Texte fourni -
■ ■ ■ ■ ■ ■ ■

Accueil TRIBUNE Les nouveaux hommes forts de l’Afrique (2ème partie)

Les nouveaux hommes forts de l’Afrique (2ème partie)

Dans la 1ère partie de cet article, nous avions exposé les conditions d’un ordre géopolitique totalement changeant, dans lequel, confrontée à un monde où toutes les règles héritées de la guerre froide n’ont plus cours et où les alliances s’effritent à chaque tension ou nouveau conflit, l’Afrique a vu émerger des nouveaux leaders forts sur l’ensemble du continent. Le Président Félix Tshisekedi dont nous avons déjà parlé est le digne descendant d’une lignée politique, mais d’autres hommes forts sont, eux, les héritiers d’une « dynastie » présidentielle.

Faure Eyadema

    Fils du Président Gnassingbé Eyadema, le chef d’État du Togo, Faure Eyadema, bien qu’il soit en place depuis pratiquement 20 ans, se positionne aujourd’hui comme un gage de stabilité et de garantie de paix pour l’ensemble de la sous-région.

■ ■ ■ ■ ■ ■ ■

Entrées fournies -
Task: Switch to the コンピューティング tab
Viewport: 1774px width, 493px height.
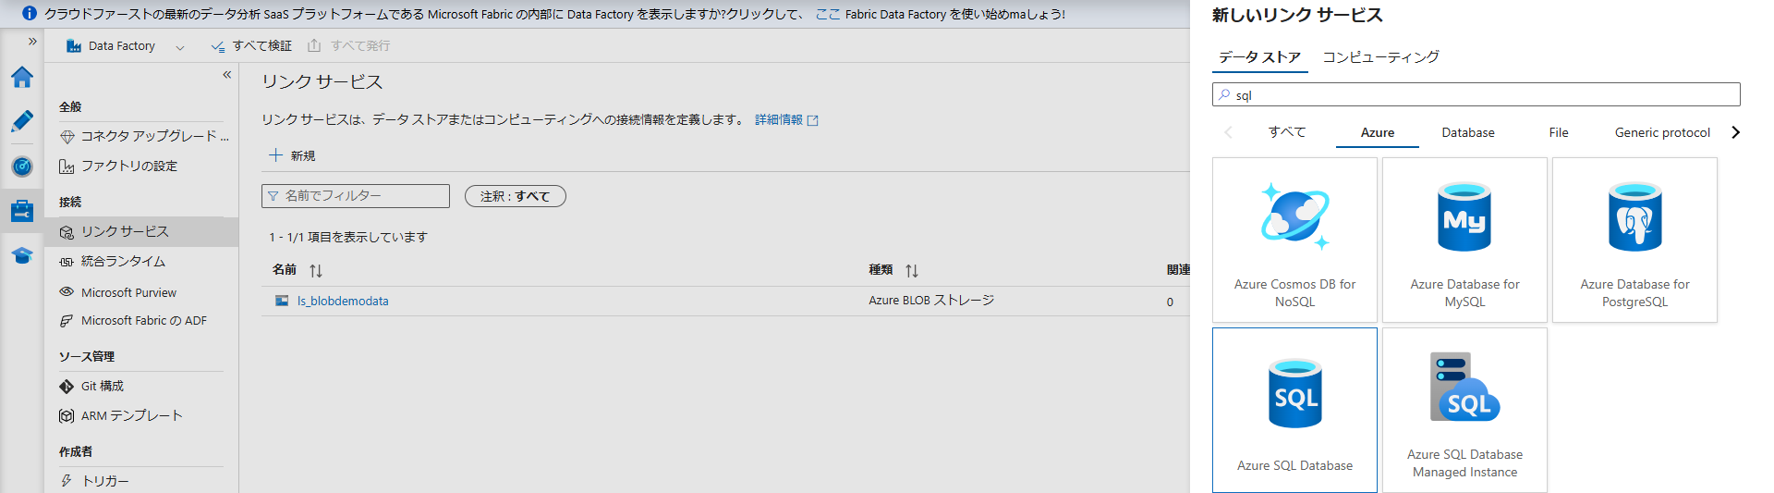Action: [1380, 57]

■ ■ ■ ■ ■ ■ ■

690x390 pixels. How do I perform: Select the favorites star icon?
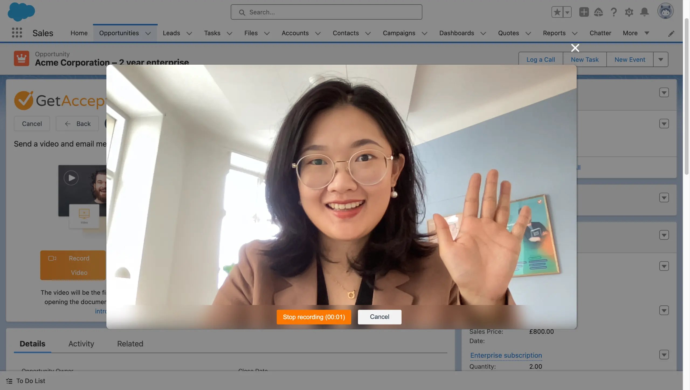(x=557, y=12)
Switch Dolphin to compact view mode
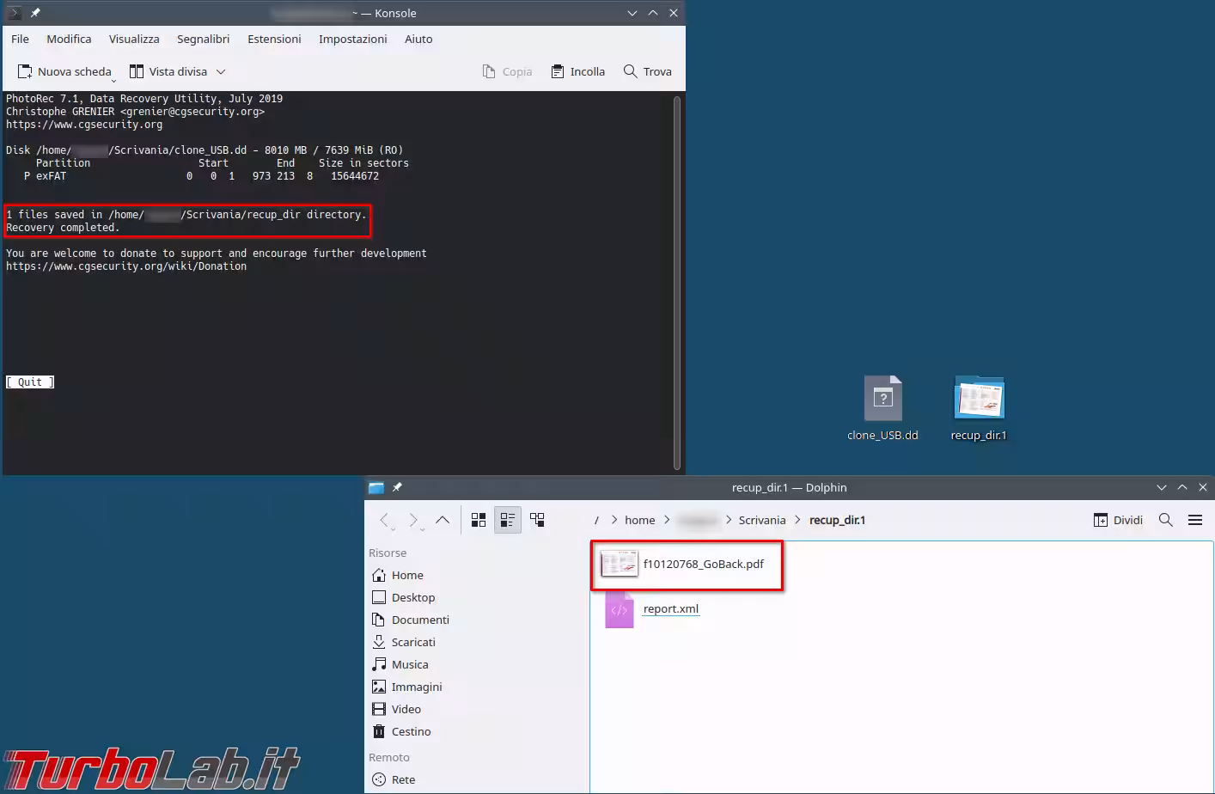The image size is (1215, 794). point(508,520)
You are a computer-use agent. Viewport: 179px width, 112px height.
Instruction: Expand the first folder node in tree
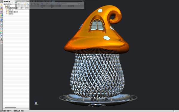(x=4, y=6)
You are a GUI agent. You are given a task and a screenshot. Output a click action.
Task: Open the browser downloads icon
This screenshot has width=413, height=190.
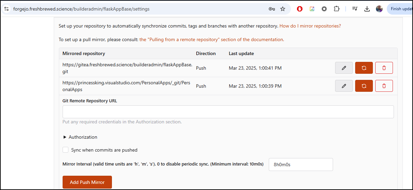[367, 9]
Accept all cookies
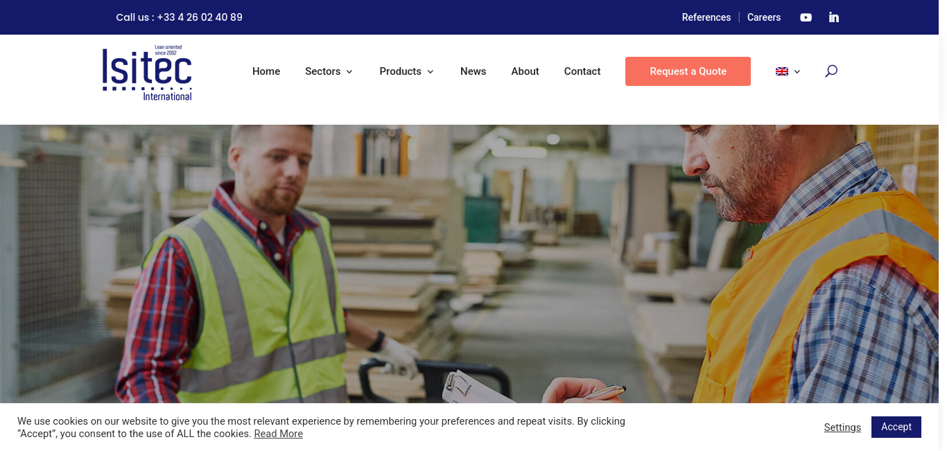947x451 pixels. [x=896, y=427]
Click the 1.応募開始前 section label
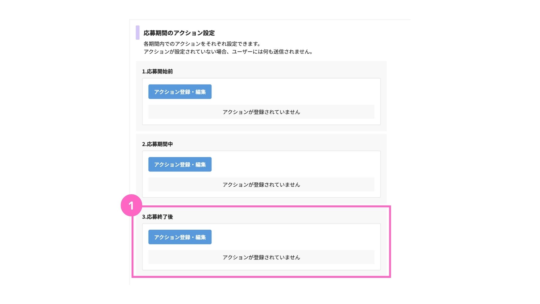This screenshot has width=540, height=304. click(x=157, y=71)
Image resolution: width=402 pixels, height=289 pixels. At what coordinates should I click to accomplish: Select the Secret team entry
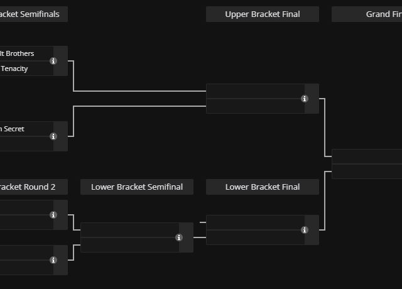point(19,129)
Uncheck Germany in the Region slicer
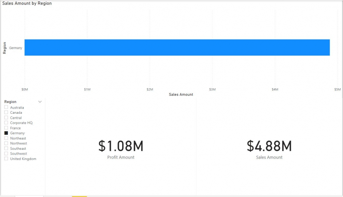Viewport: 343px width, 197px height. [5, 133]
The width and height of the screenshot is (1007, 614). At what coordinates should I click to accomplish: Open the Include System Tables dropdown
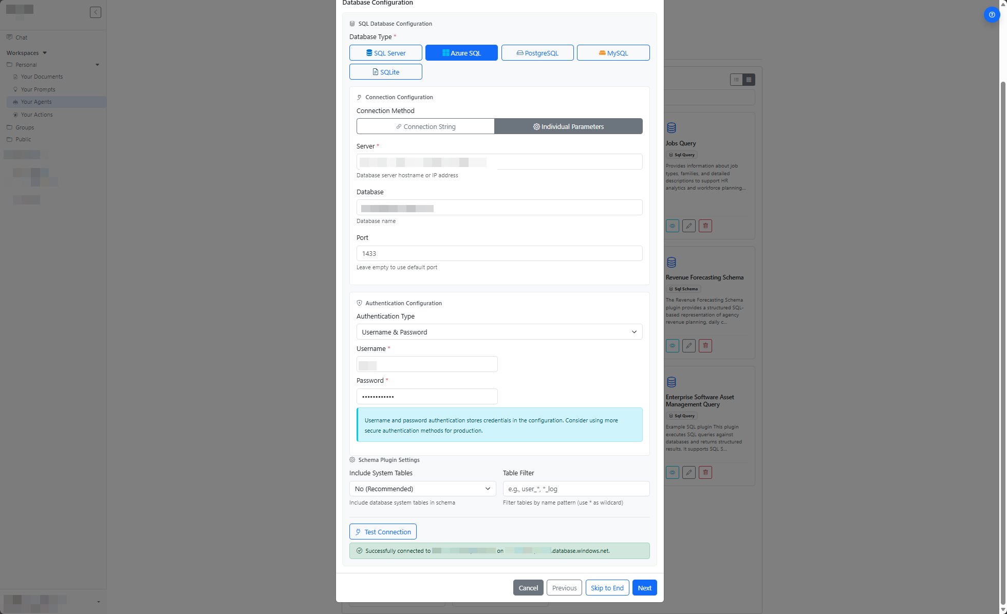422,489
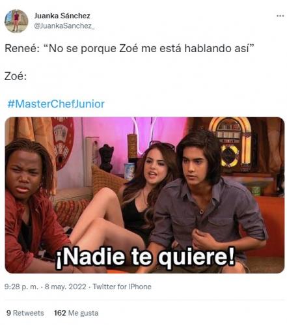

■ ■ ■ ■ ■ ■ ■

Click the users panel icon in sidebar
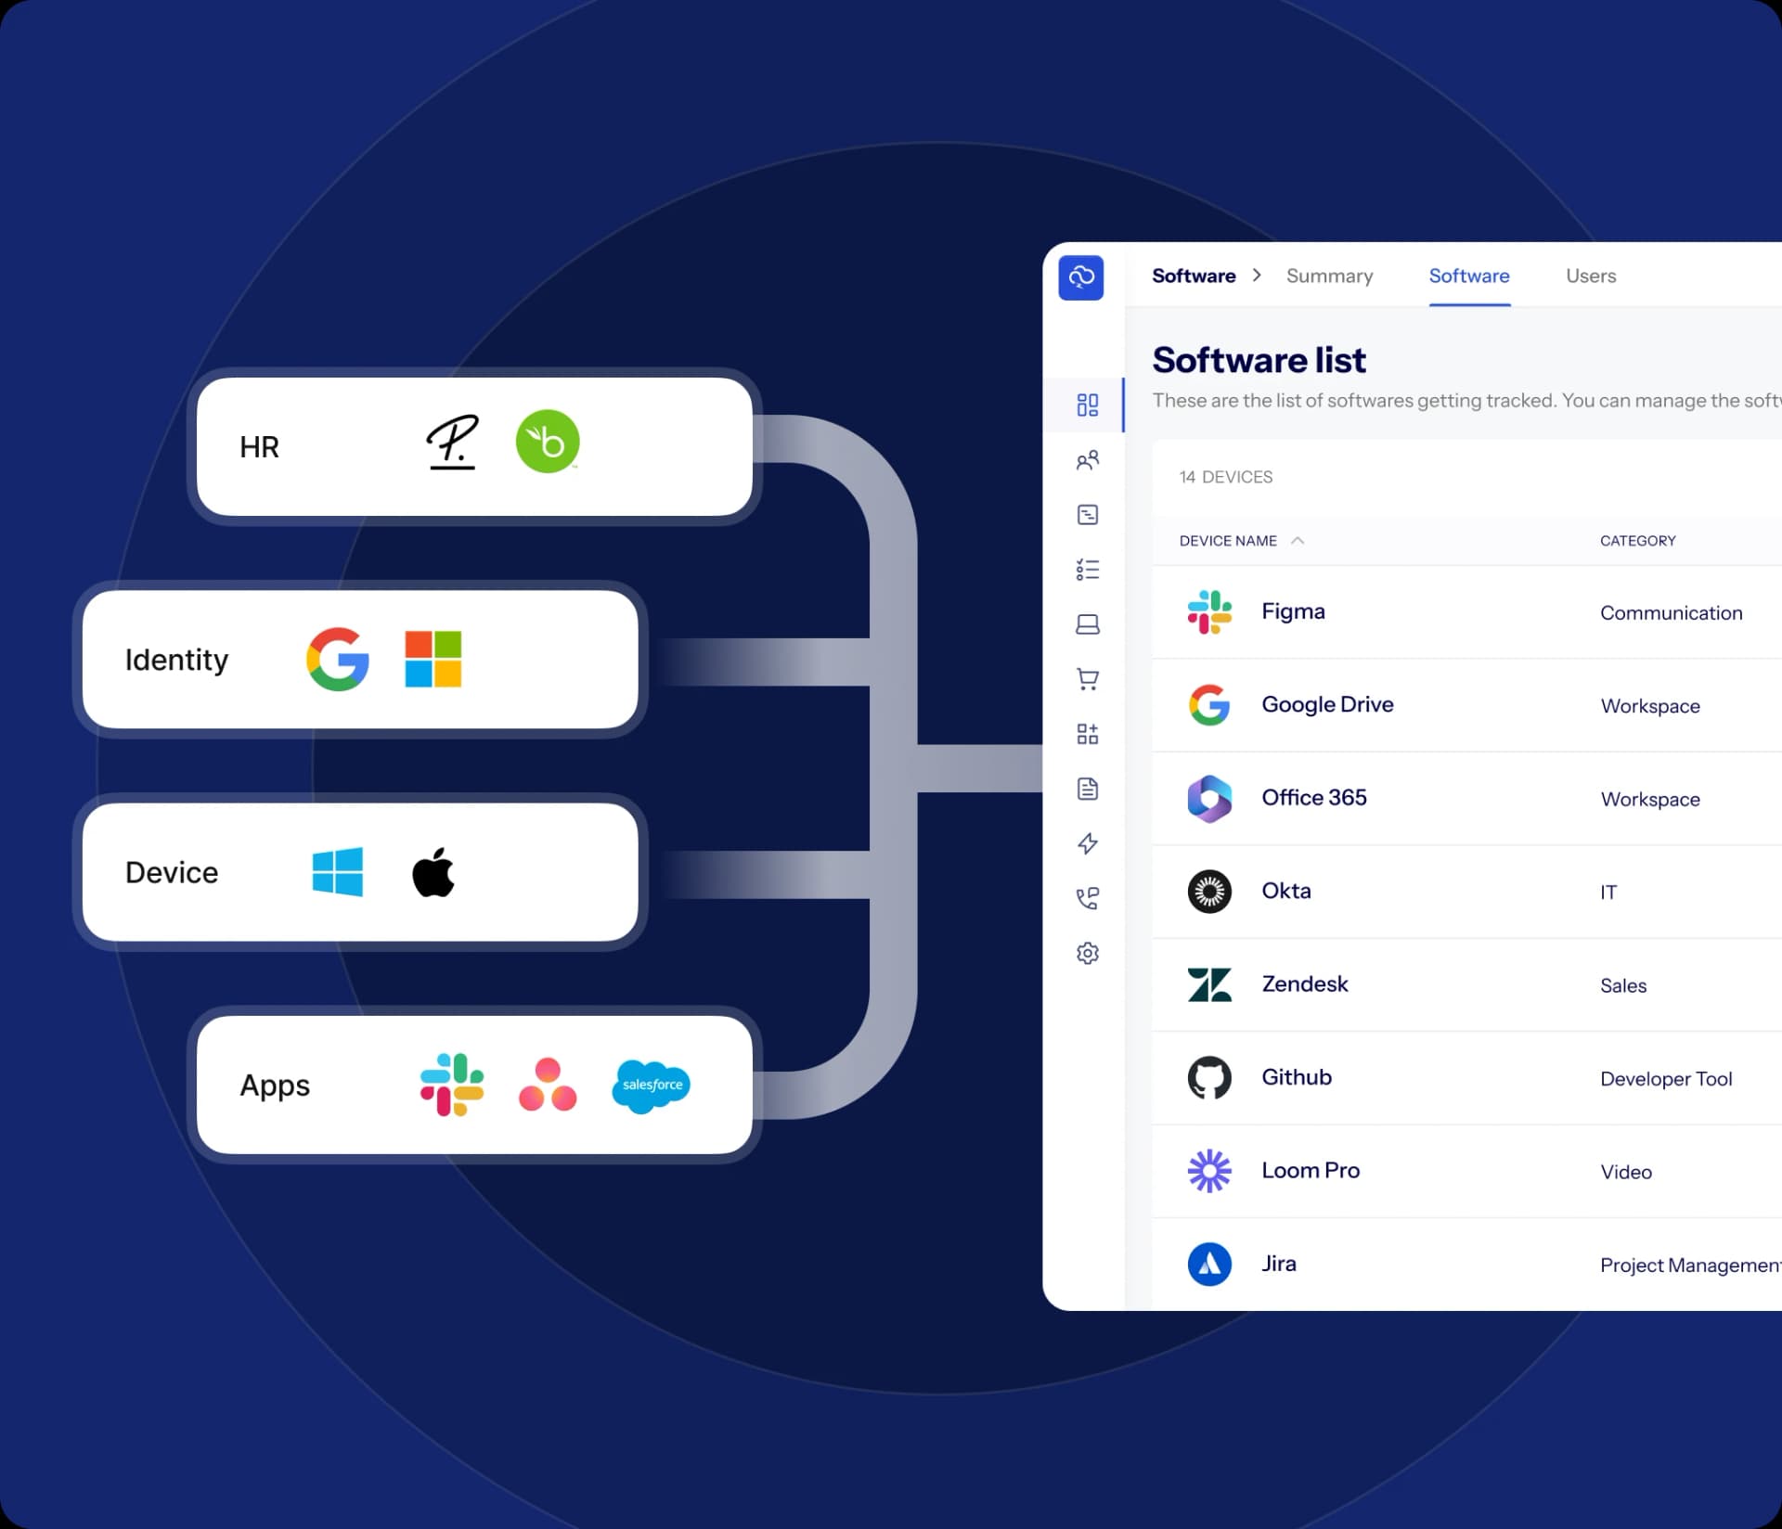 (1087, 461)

■ ■ ■ ■ ■ ■ ■

Consigne -
Reprenez l'article sur les nouveaux hommes forts de l'Afrique à la suite de sa dernière phrase. Les entrées proviennent d'une source distincte du texte.

Réponse attendue -
    Il joue un rôle clé dans la résolution des conflits et est un médiateur international reconnu. Récemment, il a mené plusieurs négociations entre les gouvernements militaires d’Afrique de l’Ouest et la Cédéao ( Communauté économique des Etats de l’Afrique de l’Ouest) avec succès. Il est l’initiateur du Forum de Lomé sur la Paix et la Sécurité afin d’aborder et de trouver des solutions pour la stabilité fragile de la région et du continent.
    Depuis novembre 2021, le Togo est entré dans le cercle des pays subissant les assauts répétés des djihadistes. Le 20 juillet dernier une attaque d’une rare ampleur de plusieurs centaines d’islamistes du Groupe de Soutien à l’Islam et aux Musulmans (GSIM affilié à Al-Qaida), venant du Burkina Faso, a marqué les esprits. Réagissant immédiatement, Faure Eyadema fit déployer plus de 2 000 hommes et entama un programme de renforcement de l’armée, s’attirant immédiatement un soutien encore plus grand des États-Unis pour la lutte contre l’Islam intégriste et se plaçant comme un des dirigeants incontournables et inébranlables de la région.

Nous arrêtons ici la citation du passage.